_What is being asked_
Will you output all of the data below exactly, omitting the images?

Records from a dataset

● ● ●

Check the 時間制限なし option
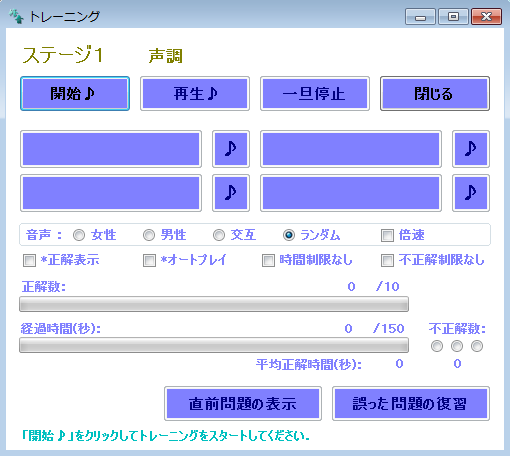This screenshot has height=456, width=510. click(268, 260)
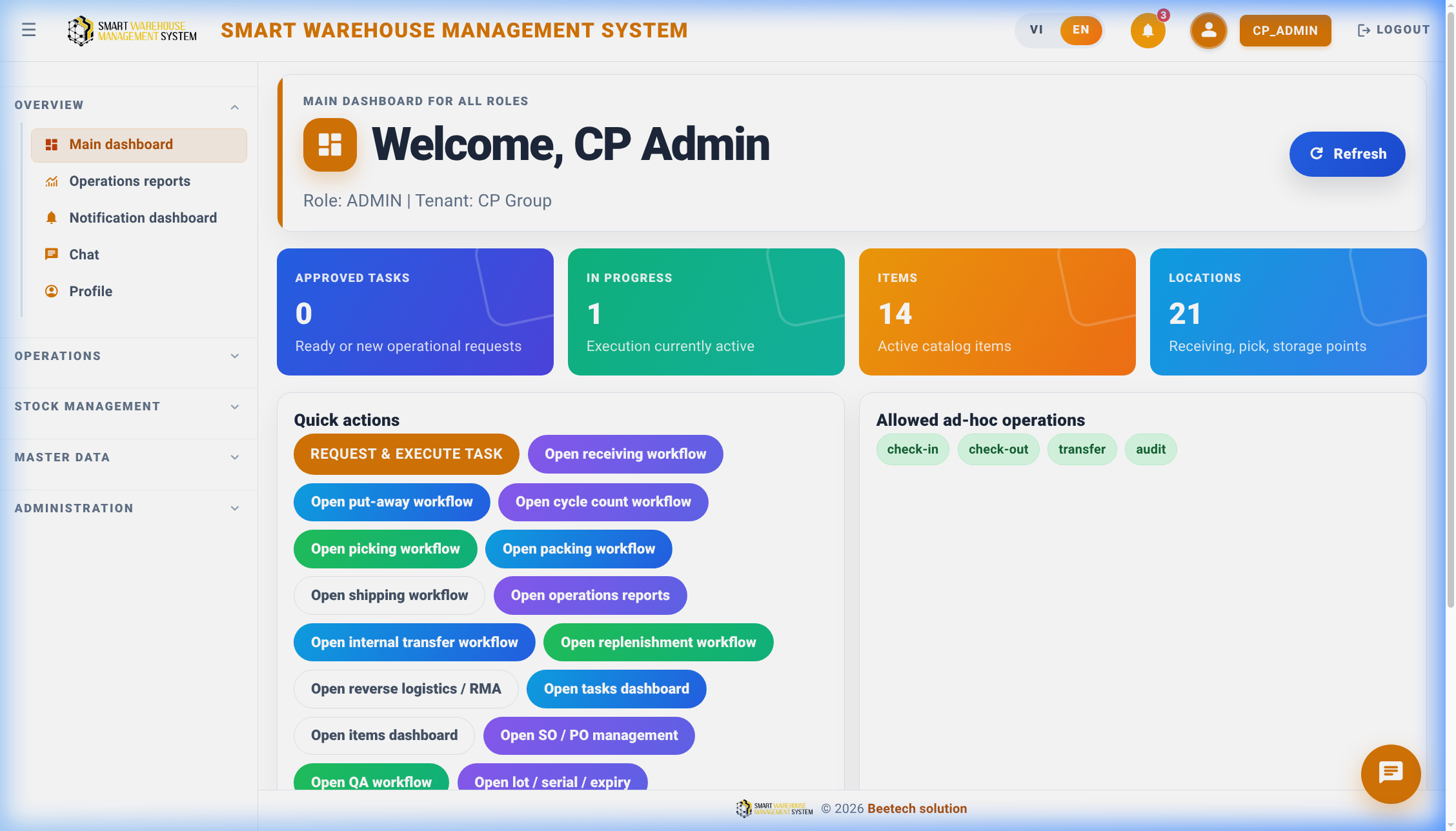Screen dimensions: 1456x831
Task: Click the Logout icon
Action: [1363, 30]
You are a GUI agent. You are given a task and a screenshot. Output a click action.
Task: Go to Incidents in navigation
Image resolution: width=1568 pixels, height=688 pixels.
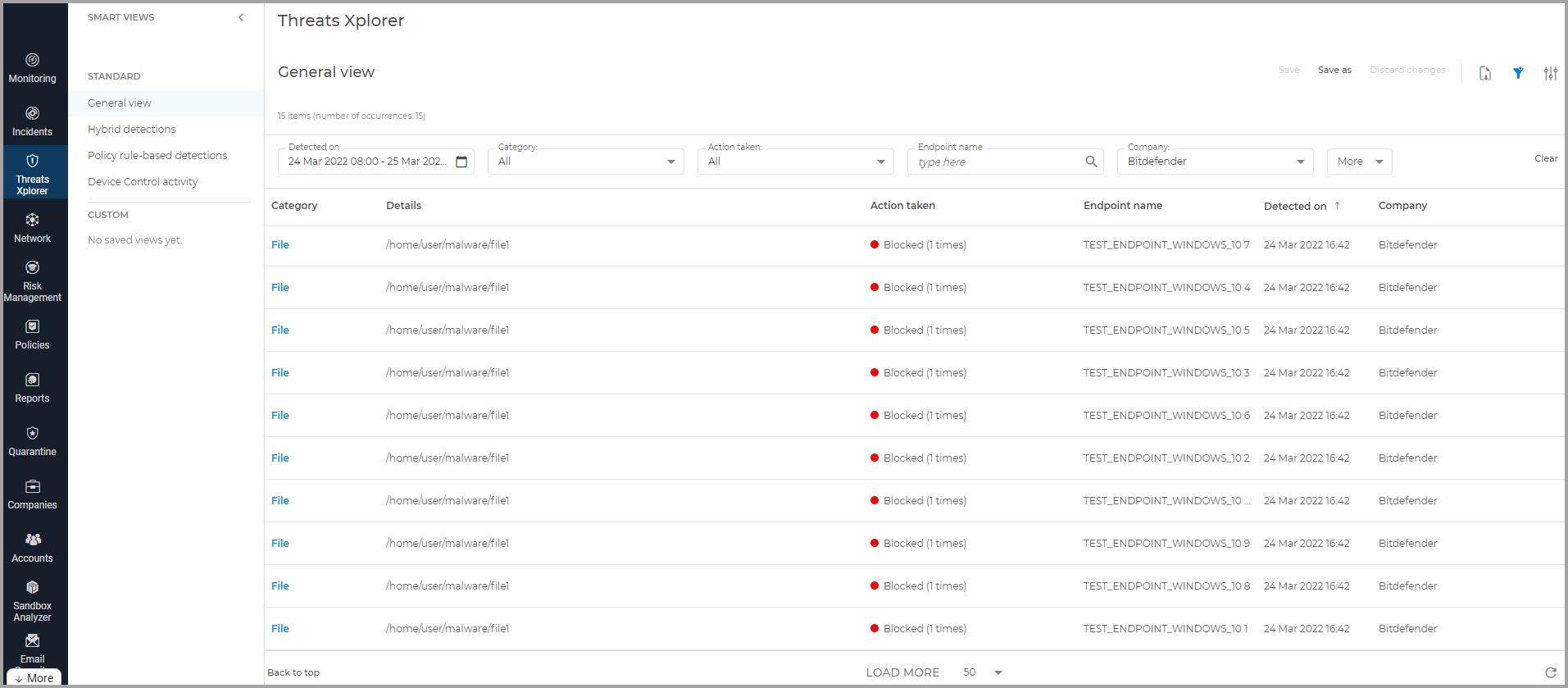tap(33, 121)
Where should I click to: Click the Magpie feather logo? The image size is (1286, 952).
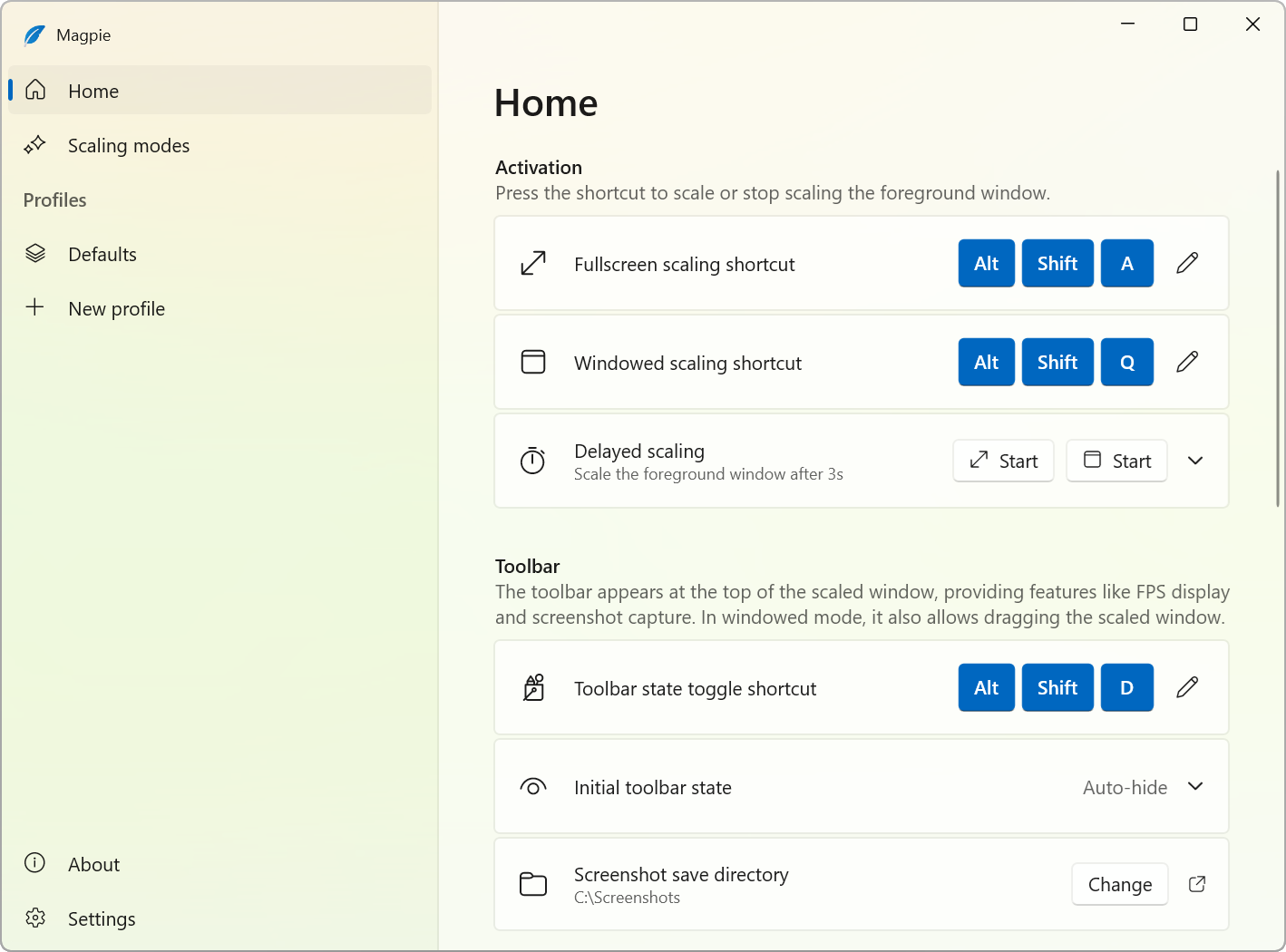pyautogui.click(x=34, y=35)
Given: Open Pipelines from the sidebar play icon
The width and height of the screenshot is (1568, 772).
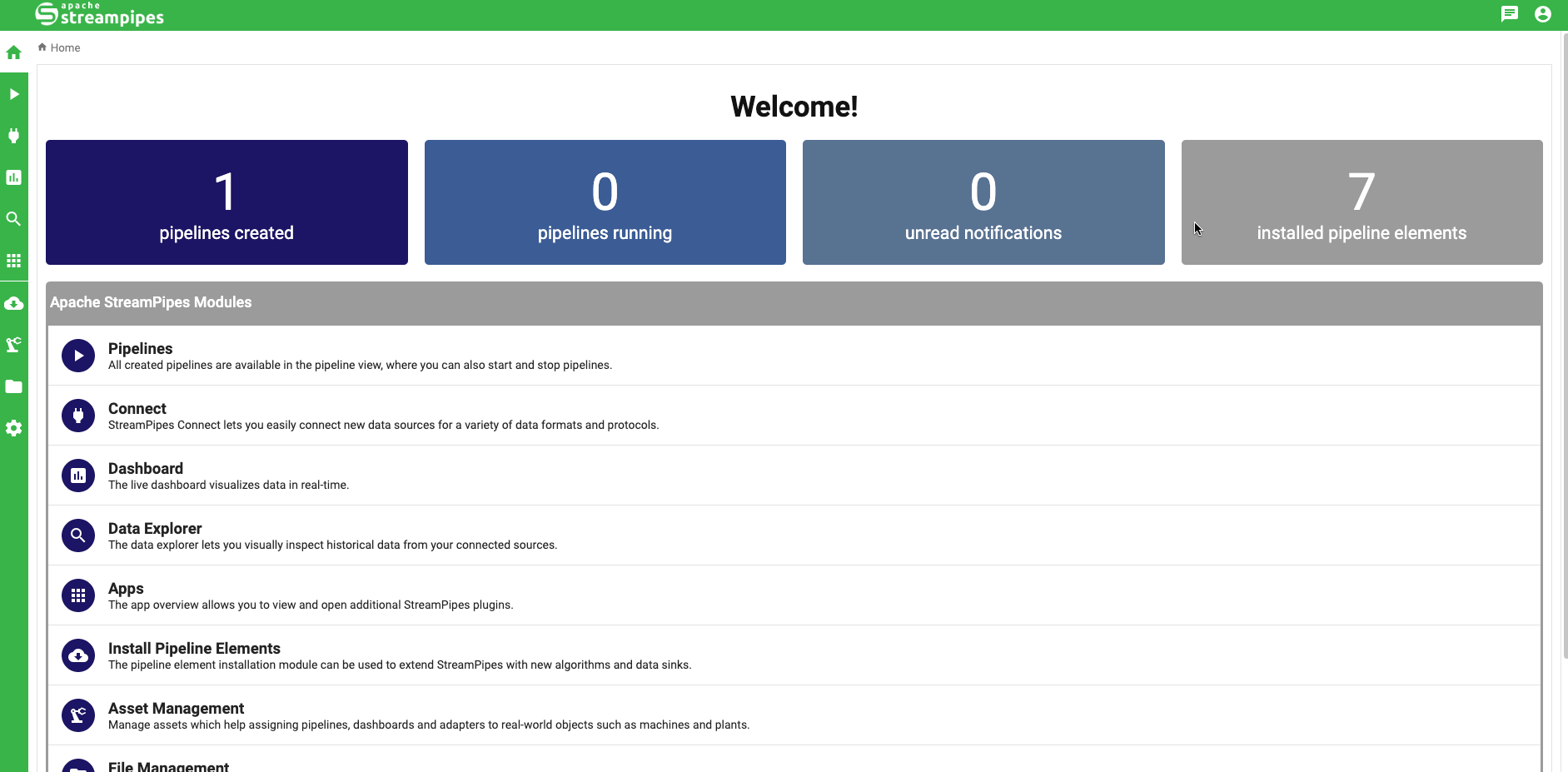Looking at the screenshot, I should coord(13,94).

● ● ●

_Result_
Check the 時間制限なし option
This screenshot has height=456, width=510. click(268, 260)
Screen dimensions: 1456x831
Task: Click the Logout icon
Action: [1363, 30]
You are a GUI agent. You are given a task and a screenshot. Output a click action.
Task: Go to Incidents in navigation
Image resolution: width=1568 pixels, height=688 pixels.
tap(33, 121)
Where should I click to: Click the Magpie feather logo? The image size is (1286, 952).
pyautogui.click(x=34, y=35)
Given: Open Pipelines from the sidebar play icon
The width and height of the screenshot is (1568, 772).
Looking at the screenshot, I should coord(13,94).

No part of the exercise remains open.